A woman arrives in Guernsey, with her son Gilliat, and buys a house said to be haunted. The boy grows up, the woman dies. Gilliat becomes a good fisherman and sailor. People believe him to be a wizard.

In Guernsey also lives Mess Lethierry – a former sailor and owner of the first steamship of the island, the Durande – with his niece Deruchette. One day, near Christmas, when going to church, she sees Gilliat on the road behind her and writes his name in the snow. He sees this and becomes obsessed with her gesture. In time he falls in love with her and goes to play the bagpipes near her house.

Sieur Clubin, the trusted captain of Durande, sets up a plan to sink the ship on the Hanois reef and flee with a ship of Spanish smugglers, Tamaulipas. He gets in touch with Rantaine, a swindler who had stolen a large sum of money from Mess Lethierry many years ago. Clubin takes the money from Rantaine at gunpoint.

In thick fog, Clubin sails for the Hanois reef from where he can easily swim to the shore, meet the smugglers, and disappear, giving the appearance of having drowned. Because of the fog he has mistakenly arrived at the Douvres reef, which is still halfway between Guernsey and France. Left alone on the ship, he is terrified, but he sees a cutter and leaps into the water to catch it. At that moment he is grabbed by the leg and is pulled down to the bottom.

Everybody in Guernsey finds out about the shipwreck. Mess Lethierry is desperate to get the Durandes engine back. His niece declares she will marry the rescuer of the engine, and Mess Lethierry swears she will marry no other. Gilliat immediately takes up the mission, enduring hunger, thirst, and cold trying to free the engine from the wreck. In a battle with an octopus, he finds the skeleton of Clubin and the stolen money on the bottom of the sea.

Eventually he succeeds in returning the engine to Lethierry, who is very pleased and ready to honour his promise. Gilliat appears in front of the people as the rescuer but he declines to marry Deruchette because he had seen her accepting a marriage proposal made by Ebenezer Caudry, the young Anglican priest recently arrived on the island. He arranges their hurried wedding and helps them run away on the sailing ship Cashmere. In the end, with all his dreams shattered, Gilliat decides to wait for the tide sitting on the Gild Holm'Ur chair (a rock in the sea) and drowns as he watches the Cashmere disappear on the horizon.

==Characters==
- Gilliatt: a fisherman
- Mess Lethierry: owner of the ship Durande, the island's first steam ship
- Déruchette: Mess Lethierry's young niece
- Sieur Clubin: captain of the Durande
- Ebenezer Caudray: young Anglican priest, recently arrived on the island

==Influence==
The novel is credited with introducing the Guernésiais word for octopus (pieuvre) into the French language (standard French for octopus is poulpe).

==Inspiration==
In the 2010s, locals conducted research on the circumstances under which the novel originated, using Hugo's unpublished notes as well. They found that the Douvre double rock did not exist, but its model image did: it was modeled by Hugo on the so-called Les Autelets on the island of Sark (and the coast). He witnessed his son Charles being chased by an octopus whilst swimming in a cave, an event which is thought to have served as inspiration for the octopus fight in the novel.

==Dedication==
The following dedication appears at the front of the book:

Je dédie ce livre au rocher d'hospitalité et de liberté, à ce coin de vieille terre normande où vit le noble petit peuple de la mer, à l'île de Guernesey, sévère et douce, mon asile actuel, mon tombeau probable.

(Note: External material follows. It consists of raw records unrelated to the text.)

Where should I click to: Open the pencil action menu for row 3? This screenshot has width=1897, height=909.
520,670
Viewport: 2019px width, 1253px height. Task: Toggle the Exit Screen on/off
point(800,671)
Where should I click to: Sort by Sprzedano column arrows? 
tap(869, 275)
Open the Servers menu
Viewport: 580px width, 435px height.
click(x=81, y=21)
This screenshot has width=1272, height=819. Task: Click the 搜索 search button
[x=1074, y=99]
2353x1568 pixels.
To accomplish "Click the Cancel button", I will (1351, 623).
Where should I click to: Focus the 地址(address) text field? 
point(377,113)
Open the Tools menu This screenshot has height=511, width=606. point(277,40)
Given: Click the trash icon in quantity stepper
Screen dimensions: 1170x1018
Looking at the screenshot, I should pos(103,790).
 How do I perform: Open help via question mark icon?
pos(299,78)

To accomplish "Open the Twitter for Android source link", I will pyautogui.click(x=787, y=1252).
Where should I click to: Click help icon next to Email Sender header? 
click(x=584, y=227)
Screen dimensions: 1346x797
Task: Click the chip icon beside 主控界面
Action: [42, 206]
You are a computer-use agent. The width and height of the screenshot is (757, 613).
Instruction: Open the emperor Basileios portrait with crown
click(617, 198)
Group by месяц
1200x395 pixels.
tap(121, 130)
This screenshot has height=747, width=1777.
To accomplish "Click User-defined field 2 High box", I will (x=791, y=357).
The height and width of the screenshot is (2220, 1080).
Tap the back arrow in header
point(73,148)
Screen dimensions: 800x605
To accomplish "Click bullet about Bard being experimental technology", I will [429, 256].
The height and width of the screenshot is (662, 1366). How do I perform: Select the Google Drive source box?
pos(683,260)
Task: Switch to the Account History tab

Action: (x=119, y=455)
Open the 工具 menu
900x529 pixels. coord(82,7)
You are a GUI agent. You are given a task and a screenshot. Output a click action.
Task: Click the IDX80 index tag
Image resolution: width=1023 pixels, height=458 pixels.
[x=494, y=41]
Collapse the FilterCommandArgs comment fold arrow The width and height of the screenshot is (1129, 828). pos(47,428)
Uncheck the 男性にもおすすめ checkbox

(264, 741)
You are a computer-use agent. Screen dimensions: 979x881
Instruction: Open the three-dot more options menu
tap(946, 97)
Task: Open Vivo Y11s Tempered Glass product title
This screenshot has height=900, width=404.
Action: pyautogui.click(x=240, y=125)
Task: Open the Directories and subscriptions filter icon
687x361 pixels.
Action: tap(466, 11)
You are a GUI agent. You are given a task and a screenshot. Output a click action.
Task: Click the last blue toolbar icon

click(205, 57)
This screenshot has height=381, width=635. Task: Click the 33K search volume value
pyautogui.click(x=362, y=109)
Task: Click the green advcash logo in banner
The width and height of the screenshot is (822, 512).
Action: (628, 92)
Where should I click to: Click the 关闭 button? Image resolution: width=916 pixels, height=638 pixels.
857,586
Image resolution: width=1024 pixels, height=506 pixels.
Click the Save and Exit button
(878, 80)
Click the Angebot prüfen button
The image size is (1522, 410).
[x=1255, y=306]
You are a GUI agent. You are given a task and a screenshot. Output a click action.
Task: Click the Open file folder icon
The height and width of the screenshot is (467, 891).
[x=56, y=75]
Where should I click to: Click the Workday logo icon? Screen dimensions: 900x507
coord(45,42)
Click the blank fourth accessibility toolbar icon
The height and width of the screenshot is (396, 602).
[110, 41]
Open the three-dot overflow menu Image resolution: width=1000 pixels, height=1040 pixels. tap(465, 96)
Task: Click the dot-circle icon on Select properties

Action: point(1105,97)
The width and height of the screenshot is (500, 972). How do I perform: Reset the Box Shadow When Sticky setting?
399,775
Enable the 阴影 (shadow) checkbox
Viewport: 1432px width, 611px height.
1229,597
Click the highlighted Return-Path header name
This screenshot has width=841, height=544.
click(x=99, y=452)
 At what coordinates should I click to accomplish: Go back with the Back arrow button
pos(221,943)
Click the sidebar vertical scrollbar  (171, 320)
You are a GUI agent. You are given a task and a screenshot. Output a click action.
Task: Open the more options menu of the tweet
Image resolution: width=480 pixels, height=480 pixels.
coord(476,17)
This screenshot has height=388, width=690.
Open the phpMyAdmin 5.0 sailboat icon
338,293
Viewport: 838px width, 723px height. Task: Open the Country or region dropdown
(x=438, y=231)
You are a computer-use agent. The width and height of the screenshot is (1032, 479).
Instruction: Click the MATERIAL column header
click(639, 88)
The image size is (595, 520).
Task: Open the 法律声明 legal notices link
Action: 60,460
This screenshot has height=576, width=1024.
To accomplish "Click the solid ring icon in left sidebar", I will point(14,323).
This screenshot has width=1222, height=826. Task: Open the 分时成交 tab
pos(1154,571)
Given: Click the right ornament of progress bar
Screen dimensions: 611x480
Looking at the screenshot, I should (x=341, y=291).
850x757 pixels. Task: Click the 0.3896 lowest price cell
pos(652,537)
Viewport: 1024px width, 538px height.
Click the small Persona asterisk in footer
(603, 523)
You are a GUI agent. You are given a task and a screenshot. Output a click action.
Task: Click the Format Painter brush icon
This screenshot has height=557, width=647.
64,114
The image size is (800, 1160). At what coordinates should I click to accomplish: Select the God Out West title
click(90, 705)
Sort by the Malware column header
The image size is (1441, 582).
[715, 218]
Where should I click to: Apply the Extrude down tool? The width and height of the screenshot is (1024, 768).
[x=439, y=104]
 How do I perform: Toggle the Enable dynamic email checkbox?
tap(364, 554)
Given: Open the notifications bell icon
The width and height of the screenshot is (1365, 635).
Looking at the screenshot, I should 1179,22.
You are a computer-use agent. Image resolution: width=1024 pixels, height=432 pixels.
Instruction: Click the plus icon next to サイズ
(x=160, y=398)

(I dedicate this book to the rock of hospitality and liberty, to that portion of old Norman ground inhabited by the noble little nation of the sea, to the island of Guernsey, severe yet kind, my present asylum, my probable tomb.)

==Publishing history==
The novel was first published in Brussels in 1866 (Hugo was in exile from France). An English translation quickly appeared in New York later that year, under the title The Toilers of the Sea. A UK edition followed in 1887, with Ward Lock publishing Sir G Campbell's translation under the title Workers of the Sea followed by an 1896 Routledge edition under the title Toilers of the Sea.

Hugo had originally intended his essay L'Archipel de la Manche (The Archipelago of the [English] Channel) as an introduction to this novel, although it was not published until 1883, and the two have only been published together in the 20th century.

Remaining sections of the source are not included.